# Task objective
What the task needs is the data below, written out verbatim.

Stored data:
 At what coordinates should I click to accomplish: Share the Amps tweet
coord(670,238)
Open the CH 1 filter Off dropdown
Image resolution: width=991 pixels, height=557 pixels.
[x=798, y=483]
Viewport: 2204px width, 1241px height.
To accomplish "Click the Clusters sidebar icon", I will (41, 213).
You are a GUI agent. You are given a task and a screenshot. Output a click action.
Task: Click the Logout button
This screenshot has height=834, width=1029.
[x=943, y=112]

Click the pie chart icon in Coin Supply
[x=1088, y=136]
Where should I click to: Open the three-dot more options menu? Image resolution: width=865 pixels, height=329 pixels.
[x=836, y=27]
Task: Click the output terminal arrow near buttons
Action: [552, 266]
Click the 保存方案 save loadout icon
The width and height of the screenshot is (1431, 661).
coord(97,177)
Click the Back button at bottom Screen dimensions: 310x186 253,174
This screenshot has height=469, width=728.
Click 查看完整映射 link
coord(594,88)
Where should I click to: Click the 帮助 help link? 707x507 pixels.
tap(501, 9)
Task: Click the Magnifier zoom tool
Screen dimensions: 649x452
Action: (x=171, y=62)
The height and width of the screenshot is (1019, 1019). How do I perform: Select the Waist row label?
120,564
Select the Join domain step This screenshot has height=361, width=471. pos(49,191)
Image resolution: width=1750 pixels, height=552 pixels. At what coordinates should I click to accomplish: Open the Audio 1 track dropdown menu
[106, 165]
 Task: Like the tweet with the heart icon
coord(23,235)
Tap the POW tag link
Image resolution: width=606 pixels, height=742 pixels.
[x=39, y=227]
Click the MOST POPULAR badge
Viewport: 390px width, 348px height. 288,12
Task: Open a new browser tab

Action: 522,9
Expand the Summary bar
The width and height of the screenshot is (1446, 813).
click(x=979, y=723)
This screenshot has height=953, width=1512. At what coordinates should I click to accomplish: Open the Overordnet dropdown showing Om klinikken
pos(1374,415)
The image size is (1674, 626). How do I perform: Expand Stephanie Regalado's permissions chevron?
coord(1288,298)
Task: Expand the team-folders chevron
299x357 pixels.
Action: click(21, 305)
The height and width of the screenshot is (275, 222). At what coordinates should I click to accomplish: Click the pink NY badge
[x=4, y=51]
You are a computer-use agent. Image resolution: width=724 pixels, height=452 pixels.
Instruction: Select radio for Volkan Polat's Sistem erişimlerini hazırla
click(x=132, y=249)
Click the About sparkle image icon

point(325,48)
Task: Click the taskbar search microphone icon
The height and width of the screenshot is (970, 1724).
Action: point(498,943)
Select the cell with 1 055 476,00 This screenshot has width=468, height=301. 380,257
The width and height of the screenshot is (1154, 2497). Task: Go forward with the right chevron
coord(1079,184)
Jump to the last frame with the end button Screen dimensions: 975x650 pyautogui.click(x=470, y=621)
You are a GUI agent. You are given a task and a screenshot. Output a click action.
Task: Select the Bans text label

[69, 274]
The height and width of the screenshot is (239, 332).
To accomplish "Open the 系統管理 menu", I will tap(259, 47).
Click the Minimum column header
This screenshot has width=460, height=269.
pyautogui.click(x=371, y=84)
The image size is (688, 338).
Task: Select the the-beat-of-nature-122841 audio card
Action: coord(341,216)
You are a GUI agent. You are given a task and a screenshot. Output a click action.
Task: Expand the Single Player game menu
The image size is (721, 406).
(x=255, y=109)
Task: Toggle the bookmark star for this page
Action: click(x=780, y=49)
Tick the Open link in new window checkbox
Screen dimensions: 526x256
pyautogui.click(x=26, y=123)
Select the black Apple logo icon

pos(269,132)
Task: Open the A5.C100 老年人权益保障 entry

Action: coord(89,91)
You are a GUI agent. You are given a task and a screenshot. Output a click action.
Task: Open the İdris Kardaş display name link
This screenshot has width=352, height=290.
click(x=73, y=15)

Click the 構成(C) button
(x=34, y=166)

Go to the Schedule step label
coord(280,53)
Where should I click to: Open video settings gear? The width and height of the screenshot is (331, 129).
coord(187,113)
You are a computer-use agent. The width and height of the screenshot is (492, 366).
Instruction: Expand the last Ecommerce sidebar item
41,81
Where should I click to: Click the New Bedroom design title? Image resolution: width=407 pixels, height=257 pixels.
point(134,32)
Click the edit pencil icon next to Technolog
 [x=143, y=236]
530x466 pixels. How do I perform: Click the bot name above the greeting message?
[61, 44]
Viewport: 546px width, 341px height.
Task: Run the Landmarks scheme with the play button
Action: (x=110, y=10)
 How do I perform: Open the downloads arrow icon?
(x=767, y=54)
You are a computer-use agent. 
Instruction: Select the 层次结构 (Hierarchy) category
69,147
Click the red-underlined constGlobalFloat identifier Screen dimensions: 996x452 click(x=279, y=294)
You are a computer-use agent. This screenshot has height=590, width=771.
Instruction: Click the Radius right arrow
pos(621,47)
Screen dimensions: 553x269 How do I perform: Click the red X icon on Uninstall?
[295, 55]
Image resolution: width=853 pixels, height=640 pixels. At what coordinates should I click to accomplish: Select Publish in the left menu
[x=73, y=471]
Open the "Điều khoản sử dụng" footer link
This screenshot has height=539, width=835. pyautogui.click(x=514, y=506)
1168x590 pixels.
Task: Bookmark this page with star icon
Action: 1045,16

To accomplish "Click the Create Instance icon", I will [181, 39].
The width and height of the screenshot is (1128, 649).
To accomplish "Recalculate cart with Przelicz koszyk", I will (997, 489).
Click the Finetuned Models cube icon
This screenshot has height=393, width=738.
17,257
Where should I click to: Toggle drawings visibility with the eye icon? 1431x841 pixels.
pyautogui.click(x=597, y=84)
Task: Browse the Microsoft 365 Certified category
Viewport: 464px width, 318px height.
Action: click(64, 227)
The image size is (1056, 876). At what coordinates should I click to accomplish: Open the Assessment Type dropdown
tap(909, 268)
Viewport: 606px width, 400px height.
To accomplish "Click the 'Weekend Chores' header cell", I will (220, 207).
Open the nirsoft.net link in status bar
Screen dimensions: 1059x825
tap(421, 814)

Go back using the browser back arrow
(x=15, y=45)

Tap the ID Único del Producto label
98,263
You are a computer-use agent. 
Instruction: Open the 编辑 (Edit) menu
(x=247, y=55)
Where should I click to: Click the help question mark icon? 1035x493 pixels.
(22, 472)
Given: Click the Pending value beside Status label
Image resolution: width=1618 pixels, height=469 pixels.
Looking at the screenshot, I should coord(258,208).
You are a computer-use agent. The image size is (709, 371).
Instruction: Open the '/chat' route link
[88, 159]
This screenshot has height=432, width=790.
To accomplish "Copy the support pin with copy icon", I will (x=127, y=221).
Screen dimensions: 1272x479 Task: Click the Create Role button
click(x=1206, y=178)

# Output for this exercise
 At what coordinates should I click to accomplish: Share the Amps tweet
coord(670,238)
Open the CH 1 filter Off dropdown
Image resolution: width=991 pixels, height=557 pixels.
[x=798, y=483]
Viewport: 2204px width, 1241px height.
To accomplish "Click the Clusters sidebar icon", I will (41, 213).
You are a GUI agent. You are given a task and a screenshot. Output a click action.
Task: Click the Logout button
This screenshot has height=834, width=1029.
[x=943, y=112]

Click the pie chart icon in Coin Supply
[x=1088, y=136]
Where should I click to: Open the three-dot more options menu? Image resolution: width=865 pixels, height=329 pixels.
[x=836, y=27]
Task: Click the output terminal arrow near buttons
Action: [552, 266]
Click the 保存方案 save loadout icon
The width and height of the screenshot is (1431, 661).
coord(97,177)
Click the Back button at bottom Screen dimensions: 310x186 253,174
This screenshot has height=469, width=728.
Click 查看完整映射 link
coord(594,88)
Where should I click to: Click the 帮助 help link? 707x507 pixels.
tap(501, 9)
Task: Click the Magnifier zoom tool
Screen dimensions: 649x452
Action: (x=171, y=62)
The height and width of the screenshot is (1019, 1019). How do I perform: Select the Waist row label?
120,564
Select the Join domain step This screenshot has height=361, width=471. pos(49,191)
Image resolution: width=1750 pixels, height=552 pixels. At what coordinates should I click to accomplish: Open the Audio 1 track dropdown menu
[106, 165]
 Task: Like the tweet with the heart icon
coord(23,235)
Tap the POW tag link
Image resolution: width=606 pixels, height=742 pixels.
[x=39, y=227]
Click the MOST POPULAR badge
Viewport: 390px width, 348px height. 288,12
Task: Open a new browser tab

Action: 522,9
Expand the Summary bar
The width and height of the screenshot is (1446, 813).
click(x=979, y=723)
This screenshot has height=953, width=1512. At what coordinates should I click to accomplish: Open the Overordnet dropdown showing Om klinikken
pos(1374,415)
The image size is (1674, 626). How do I perform: Expand Stephanie Regalado's permissions chevron?
coord(1288,298)
Task: Expand the team-folders chevron
299x357 pixels.
Action: click(21, 305)
The height and width of the screenshot is (275, 222). At what coordinates should I click to accomplish: Click the pink NY badge
[x=4, y=51]
You are a computer-use agent. Image resolution: width=724 pixels, height=452 pixels.
Instruction: Select radio for Volkan Polat's Sistem erişimlerini hazırla
click(x=132, y=249)
Click the About sparkle image icon

point(325,48)
Task: Click the taskbar search microphone icon
The height and width of the screenshot is (970, 1724).
Action: point(498,943)
Select the cell with 1 055 476,00 This screenshot has width=468, height=301. 380,257
The width and height of the screenshot is (1154, 2497). Task: Go forward with the right chevron
coord(1079,184)
Jump to the last frame with the end button Screen dimensions: 975x650 pyautogui.click(x=470, y=621)
You are a GUI agent. You are given a task and a screenshot. Output a click action.
Task: Select the Bans text label

[69, 274]
The height and width of the screenshot is (239, 332).
To accomplish "Open the 系統管理 menu", I will tap(259, 47).
Click the Minimum column header
This screenshot has width=460, height=269.
pyautogui.click(x=371, y=84)
The image size is (688, 338).
Task: Select the the-beat-of-nature-122841 audio card
Action: coord(341,216)
You are a GUI agent. You are given a task and a screenshot. Output a click action.
Task: Expand the Single Player game menu
The image size is (721, 406).
(x=255, y=109)
Task: Toggle the bookmark star for this page
Action: click(x=780, y=49)
Tick the Open link in new window checkbox
Screen dimensions: 526x256
pyautogui.click(x=26, y=123)
Select the black Apple logo icon

pos(269,132)
Task: Open the A5.C100 老年人权益保障 entry

Action: coord(89,91)
You are a GUI agent. You are given a task and a screenshot. Output a click action.
Task: Open the İdris Kardaş display name link
This screenshot has width=352, height=290.
click(x=73, y=15)

Click the 構成(C) button
(x=34, y=166)

Go to the Schedule step label
coord(280,53)
Where should I click to: Open video settings gear? The width and height of the screenshot is (331, 129).
coord(187,113)
You are a computer-use agent. The width and height of the screenshot is (492, 366).
Instruction: Expand the last Ecommerce sidebar item
41,81
Where should I click to: Click the New Bedroom design title? Image resolution: width=407 pixels, height=257 pixels.
point(134,32)
Click the edit pencil icon next to Technolog
 [x=143, y=236]
530x466 pixels. How do I perform: Click the bot name above the greeting message?
[61, 44]
Viewport: 546px width, 341px height.
Task: Run the Landmarks scheme with the play button
Action: (x=110, y=10)
 How do I perform: Open the downloads arrow icon?
(x=767, y=54)
You are a computer-use agent. 
Instruction: Select the 层次结构 (Hierarchy) category
69,147
Click the red-underlined constGlobalFloat identifier Screen dimensions: 996x452 click(x=279, y=294)
You are a computer-use agent. This screenshot has height=590, width=771.
Instruction: Click the Radius right arrow
pos(621,47)
Screen dimensions: 553x269 How do I perform: Click the red X icon on Uninstall?
[295, 55]
Image resolution: width=853 pixels, height=640 pixels. At what coordinates should I click to accomplish: Select Publish in the left menu
[x=73, y=471]
Open the "Điều khoản sử dụng" footer link
This screenshot has height=539, width=835. pyautogui.click(x=514, y=506)
1168x590 pixels.
Task: Bookmark this page with star icon
Action: 1045,16

To accomplish "Click the Create Instance icon", I will [181, 39].
The width and height of the screenshot is (1128, 649).
To accomplish "Recalculate cart with Przelicz koszyk", I will (997, 489).
Click the Finetuned Models cube icon
This screenshot has height=393, width=738.
17,257
Where should I click to: Toggle drawings visibility with the eye icon? 1431x841 pixels.
pyautogui.click(x=597, y=84)
Task: Browse the Microsoft 365 Certified category
Viewport: 464px width, 318px height.
Action: click(64, 227)
The image size is (1056, 876). At what coordinates should I click to accomplish: Open the Assessment Type dropdown
tap(909, 268)
Viewport: 606px width, 400px height.
To accomplish "Click the 'Weekend Chores' header cell", I will (220, 207).
Open the nirsoft.net link in status bar
Screen dimensions: 1059x825
tap(421, 814)

Go back using the browser back arrow
(x=15, y=45)

Tap the ID Único del Producto label
98,263
You are a computer-use agent. 
Instruction: Open the 编辑 (Edit) menu
(x=247, y=55)
Where should I click to: Click the help question mark icon? 1035x493 pixels.
(22, 472)
Given: Click the Pending value beside Status label
Image resolution: width=1618 pixels, height=469 pixels.
Looking at the screenshot, I should coord(258,208).
You are a computer-use agent. The image size is (709, 371).
Instruction: Open the '/chat' route link
[88, 159]
This screenshot has height=432, width=790.
To accomplish "Copy the support pin with copy icon", I will (x=127, y=221).
Screen dimensions: 1272x479 Task: Click the Create Role button
click(x=1206, y=178)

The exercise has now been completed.